[GIVEN INSTRUCTION]
In the material, begin at the line that has "Task: Click the Artikel-Nr. column header" and stop after the line that has "Looking at the screenshot, I should pos(146,19).". Give those lines again with "three-dot" replaced by "ellipsis" and everything else unchanged.

(Excerpt from a dataset)
** Start **
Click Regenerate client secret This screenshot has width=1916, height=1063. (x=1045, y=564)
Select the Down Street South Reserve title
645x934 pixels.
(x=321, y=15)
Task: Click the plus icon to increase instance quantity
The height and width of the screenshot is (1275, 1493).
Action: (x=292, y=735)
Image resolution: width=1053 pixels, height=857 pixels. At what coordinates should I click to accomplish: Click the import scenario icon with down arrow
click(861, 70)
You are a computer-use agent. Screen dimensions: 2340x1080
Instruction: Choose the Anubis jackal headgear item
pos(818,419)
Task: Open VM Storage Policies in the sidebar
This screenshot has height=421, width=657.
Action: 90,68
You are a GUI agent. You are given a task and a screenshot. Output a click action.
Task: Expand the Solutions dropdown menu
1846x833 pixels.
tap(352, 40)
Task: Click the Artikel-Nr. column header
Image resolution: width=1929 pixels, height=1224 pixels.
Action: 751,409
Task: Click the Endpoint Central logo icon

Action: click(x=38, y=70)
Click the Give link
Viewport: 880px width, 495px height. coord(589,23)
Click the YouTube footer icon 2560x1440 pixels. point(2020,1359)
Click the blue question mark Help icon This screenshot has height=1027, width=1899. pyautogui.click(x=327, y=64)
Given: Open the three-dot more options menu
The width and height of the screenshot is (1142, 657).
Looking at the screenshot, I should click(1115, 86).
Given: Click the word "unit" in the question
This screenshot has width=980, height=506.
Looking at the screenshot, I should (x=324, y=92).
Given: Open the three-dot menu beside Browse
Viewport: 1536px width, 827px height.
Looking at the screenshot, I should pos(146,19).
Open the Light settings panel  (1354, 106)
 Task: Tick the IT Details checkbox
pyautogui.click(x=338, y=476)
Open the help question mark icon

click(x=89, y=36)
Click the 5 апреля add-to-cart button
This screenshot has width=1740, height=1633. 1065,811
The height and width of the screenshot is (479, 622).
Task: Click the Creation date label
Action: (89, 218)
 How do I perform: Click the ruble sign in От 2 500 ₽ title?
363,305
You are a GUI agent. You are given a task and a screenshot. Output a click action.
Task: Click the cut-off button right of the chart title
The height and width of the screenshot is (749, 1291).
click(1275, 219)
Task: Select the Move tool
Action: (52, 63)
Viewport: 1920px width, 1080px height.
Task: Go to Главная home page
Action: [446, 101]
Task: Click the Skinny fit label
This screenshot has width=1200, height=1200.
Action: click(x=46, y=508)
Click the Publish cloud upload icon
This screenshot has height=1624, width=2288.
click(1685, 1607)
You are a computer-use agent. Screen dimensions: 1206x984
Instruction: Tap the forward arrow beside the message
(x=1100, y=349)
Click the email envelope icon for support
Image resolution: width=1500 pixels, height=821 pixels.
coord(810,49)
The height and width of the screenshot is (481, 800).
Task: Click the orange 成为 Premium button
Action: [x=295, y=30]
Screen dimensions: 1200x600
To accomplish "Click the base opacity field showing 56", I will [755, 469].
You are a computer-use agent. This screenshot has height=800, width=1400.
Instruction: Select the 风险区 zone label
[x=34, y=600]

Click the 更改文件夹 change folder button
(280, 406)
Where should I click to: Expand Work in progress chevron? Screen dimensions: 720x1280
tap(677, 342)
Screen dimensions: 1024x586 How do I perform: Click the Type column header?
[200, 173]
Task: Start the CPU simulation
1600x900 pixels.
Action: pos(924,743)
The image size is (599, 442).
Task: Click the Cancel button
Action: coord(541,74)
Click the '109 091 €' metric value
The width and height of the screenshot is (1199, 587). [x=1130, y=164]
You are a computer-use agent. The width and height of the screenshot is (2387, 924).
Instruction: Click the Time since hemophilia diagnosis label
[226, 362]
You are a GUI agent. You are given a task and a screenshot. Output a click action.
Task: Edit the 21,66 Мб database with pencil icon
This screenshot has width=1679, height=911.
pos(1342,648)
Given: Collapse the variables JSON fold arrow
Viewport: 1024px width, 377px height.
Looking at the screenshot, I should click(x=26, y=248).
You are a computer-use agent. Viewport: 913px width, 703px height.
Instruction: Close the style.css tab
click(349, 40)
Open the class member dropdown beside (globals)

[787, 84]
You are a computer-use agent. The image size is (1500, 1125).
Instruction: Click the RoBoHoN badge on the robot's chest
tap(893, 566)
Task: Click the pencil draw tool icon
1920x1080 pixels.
** End **
[WRITTEN ANSWER]
Task: Click the Artikel-Nr. column header
Image resolution: width=1929 pixels, height=1224 pixels.
Action: 751,409
Task: Click the Endpoint Central logo icon

Action: click(x=38, y=70)
Click the Give link
Viewport: 880px width, 495px height. coord(589,23)
Click the YouTube footer icon 2560x1440 pixels. point(2020,1359)
Click the blue question mark Help icon This screenshot has height=1027, width=1899. pyautogui.click(x=327, y=64)
Given: Open the ellipsis more options menu
The width and height of the screenshot is (1142, 657).
Looking at the screenshot, I should click(1115, 86).
Given: Click the word "unit" in the question
This screenshot has width=980, height=506.
Looking at the screenshot, I should (x=324, y=92).
Given: Open the ellipsis menu beside Browse
Viewport: 1536px width, 827px height.
Looking at the screenshot, I should pos(146,19).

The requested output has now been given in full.